As you wish but the UK F-35B thread does have non F-35B stuff in it like about the carrier helicopters. I thought rather than start a CVN-78 stand alone thread I would throw that post in here with the rest of the CVN-78 detail here which after all is the launch vessel for EMALS/AAG but as I suspected I fell foul of your pedantic nature ;).

EMALS

• Through the first 747 shipboard launches, EMALS suffered 10 critical failures. This is well below the requirement for Mean Cycles Between Critical Failures, where a cycle represents the launch of one aircraft. The Navy identified 9 unique Incident Reports (IRs) that resulted in the 10 critical failures for EMALS. Of the nine IRs, one fix was installed during PSA and is in place to support flight operations during CVN 78’s Post Delivery Test and Trials (PDT&T). Four IRs will be corrected commencing in late FY20. The four remaining IRs occurred only once during pre-PSA operations, are deemed low priority, and will be monitored during future flight operations.

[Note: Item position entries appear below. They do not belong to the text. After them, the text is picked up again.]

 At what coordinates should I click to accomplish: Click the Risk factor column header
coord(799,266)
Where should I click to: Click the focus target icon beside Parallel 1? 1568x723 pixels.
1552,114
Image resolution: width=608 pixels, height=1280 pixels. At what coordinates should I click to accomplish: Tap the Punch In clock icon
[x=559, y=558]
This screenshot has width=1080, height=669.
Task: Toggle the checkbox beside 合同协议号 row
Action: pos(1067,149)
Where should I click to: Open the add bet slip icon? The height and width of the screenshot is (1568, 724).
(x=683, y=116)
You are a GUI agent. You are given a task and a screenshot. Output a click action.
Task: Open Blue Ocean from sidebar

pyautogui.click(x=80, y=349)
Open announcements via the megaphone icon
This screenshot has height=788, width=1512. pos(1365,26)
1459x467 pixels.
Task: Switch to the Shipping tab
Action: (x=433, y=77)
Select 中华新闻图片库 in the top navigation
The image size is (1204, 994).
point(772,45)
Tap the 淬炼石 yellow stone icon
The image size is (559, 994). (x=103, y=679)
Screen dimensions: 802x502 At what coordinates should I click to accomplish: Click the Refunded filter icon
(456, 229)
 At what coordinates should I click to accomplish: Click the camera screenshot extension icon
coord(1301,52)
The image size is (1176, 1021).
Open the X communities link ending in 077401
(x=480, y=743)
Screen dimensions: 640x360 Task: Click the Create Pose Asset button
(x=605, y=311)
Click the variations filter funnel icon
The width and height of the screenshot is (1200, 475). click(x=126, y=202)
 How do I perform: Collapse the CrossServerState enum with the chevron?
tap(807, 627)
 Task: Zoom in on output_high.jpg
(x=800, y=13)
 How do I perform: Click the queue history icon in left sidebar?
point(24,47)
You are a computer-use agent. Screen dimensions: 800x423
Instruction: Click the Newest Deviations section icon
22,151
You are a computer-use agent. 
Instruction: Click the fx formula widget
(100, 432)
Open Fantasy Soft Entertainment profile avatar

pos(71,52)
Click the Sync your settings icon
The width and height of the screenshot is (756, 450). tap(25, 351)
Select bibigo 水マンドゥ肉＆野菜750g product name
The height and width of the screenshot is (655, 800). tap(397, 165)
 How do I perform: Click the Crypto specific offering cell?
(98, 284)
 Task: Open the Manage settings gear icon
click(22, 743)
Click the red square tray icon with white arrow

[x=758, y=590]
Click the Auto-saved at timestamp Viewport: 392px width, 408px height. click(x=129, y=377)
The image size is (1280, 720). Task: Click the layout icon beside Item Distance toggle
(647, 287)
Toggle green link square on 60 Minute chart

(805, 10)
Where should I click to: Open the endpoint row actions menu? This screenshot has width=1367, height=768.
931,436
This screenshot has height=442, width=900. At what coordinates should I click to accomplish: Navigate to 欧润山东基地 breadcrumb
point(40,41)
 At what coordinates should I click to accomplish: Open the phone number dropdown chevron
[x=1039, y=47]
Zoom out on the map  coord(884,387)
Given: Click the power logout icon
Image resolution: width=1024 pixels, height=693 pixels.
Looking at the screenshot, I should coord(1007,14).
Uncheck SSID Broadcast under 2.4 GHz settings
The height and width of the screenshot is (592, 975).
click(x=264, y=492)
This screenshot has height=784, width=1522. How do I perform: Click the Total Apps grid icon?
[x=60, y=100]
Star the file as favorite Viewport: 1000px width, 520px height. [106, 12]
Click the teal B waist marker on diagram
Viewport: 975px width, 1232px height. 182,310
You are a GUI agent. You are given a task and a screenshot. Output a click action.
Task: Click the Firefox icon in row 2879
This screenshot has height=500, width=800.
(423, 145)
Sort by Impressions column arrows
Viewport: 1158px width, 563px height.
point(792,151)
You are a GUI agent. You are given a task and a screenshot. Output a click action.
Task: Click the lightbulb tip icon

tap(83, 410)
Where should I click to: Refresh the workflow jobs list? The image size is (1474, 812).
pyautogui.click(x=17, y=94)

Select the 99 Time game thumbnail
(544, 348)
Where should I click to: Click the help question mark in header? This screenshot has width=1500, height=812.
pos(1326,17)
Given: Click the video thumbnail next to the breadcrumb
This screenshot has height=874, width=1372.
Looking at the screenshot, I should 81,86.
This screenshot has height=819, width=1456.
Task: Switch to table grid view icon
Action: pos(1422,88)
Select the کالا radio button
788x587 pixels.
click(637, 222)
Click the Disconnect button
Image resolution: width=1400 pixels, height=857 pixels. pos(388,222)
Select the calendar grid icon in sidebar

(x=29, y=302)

• The reliability concerns are exacerbated by the fact that the crew cannot readily electrically isolate EMALS components during flight operations due to the shared nature of the Energy Storage Groups and Power Conversion Subsystem inverters on board CVN 78. The process for electrically isolating equipment is time-consuming; spinning down the EMALS motor/generators takes 1.5 hours by itself. The inability to readily electrically isolate equipment precludes EMALS maintenance during flight operations.

AAG

• The Program Office redesigned major components that did not meet system specifications during land-based testing. Through the first 747 attempted shipboard landings, AAG suffered 10 operational mission failures, including one incident to the engine that supports the barricade. The Navy identified 7 unique IRs that caused the 10 operational mission failures for AAG. Of the seven, six fixes have been installed and will be in place to support flight operations during CVN 78’s PDT&T. The one remaining IR occurred once, is deemed low priority, and will be monitored during future flight operations.

• This reliability estimate falls well below the re-baselined reliability growth curve and well below the requirement for Mean Cycles Between Operational Mission Failures, where a cycle represents the recovery of one aircraft.

• The reliability concerns are magnified by the current AAG design that does not allow electrical isolation of the Power Conditioning Subsystem equipment from high power buses, limiting corrective maintenance on below-deck equipment during flight operations.